Required action: Reproduce precisely the lines of the listing below, starting with the line that contains "Số lượng: (145, 130)" and stopping after the line that contains "[MOONOAH] (122, 12)"; include nothing else.

Records to use:
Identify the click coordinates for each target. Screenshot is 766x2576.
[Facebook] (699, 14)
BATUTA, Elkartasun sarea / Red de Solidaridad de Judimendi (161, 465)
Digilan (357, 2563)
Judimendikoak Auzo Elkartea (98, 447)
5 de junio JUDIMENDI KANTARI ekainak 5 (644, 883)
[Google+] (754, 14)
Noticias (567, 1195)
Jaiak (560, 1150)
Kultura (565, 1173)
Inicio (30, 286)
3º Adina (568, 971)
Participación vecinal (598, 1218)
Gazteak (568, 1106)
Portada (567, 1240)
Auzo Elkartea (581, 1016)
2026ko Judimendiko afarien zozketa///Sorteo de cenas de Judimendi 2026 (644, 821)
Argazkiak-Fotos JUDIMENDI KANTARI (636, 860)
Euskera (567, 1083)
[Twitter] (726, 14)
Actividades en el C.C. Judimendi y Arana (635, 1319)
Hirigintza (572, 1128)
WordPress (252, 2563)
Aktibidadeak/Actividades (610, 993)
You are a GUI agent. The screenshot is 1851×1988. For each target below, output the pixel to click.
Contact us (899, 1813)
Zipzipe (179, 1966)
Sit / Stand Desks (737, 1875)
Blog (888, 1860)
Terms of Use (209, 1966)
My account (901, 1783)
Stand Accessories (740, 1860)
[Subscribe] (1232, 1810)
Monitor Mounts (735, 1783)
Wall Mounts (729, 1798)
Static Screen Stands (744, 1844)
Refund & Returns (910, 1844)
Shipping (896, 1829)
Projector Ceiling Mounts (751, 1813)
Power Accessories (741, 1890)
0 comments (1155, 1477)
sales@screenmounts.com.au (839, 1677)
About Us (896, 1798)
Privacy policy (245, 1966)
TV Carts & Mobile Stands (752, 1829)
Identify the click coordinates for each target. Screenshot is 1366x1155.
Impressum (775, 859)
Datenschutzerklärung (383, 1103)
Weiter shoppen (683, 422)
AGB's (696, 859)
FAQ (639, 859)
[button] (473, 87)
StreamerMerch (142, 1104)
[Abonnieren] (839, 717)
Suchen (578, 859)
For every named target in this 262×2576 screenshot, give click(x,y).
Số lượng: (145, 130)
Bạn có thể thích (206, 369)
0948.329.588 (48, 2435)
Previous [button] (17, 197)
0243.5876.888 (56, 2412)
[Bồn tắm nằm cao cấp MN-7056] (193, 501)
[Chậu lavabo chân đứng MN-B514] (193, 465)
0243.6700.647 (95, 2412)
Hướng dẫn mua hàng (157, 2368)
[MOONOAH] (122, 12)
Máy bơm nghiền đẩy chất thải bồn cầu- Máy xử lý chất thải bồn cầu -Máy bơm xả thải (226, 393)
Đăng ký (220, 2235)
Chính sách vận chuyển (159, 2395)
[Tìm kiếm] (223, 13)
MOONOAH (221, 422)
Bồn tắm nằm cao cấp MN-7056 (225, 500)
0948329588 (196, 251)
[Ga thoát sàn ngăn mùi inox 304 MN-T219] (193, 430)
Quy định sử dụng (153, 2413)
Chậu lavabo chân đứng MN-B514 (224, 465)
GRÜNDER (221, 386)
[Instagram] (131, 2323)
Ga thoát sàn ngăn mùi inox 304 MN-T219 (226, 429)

Finished exercise:
Số lượng: (145, 130)
Bạn có thể thích (206, 369)
0948.329.588 (48, 2435)
Previous [button] (17, 197)
0243.5876.888 (56, 2412)
[Bồn tắm nằm cao cấp MN-7056] (193, 501)
[Chậu lavabo chân đứng MN-B514] (193, 465)
0243.6700.647 (95, 2412)
Hướng dẫn mua hàng (157, 2368)
[MOONOAH] (122, 12)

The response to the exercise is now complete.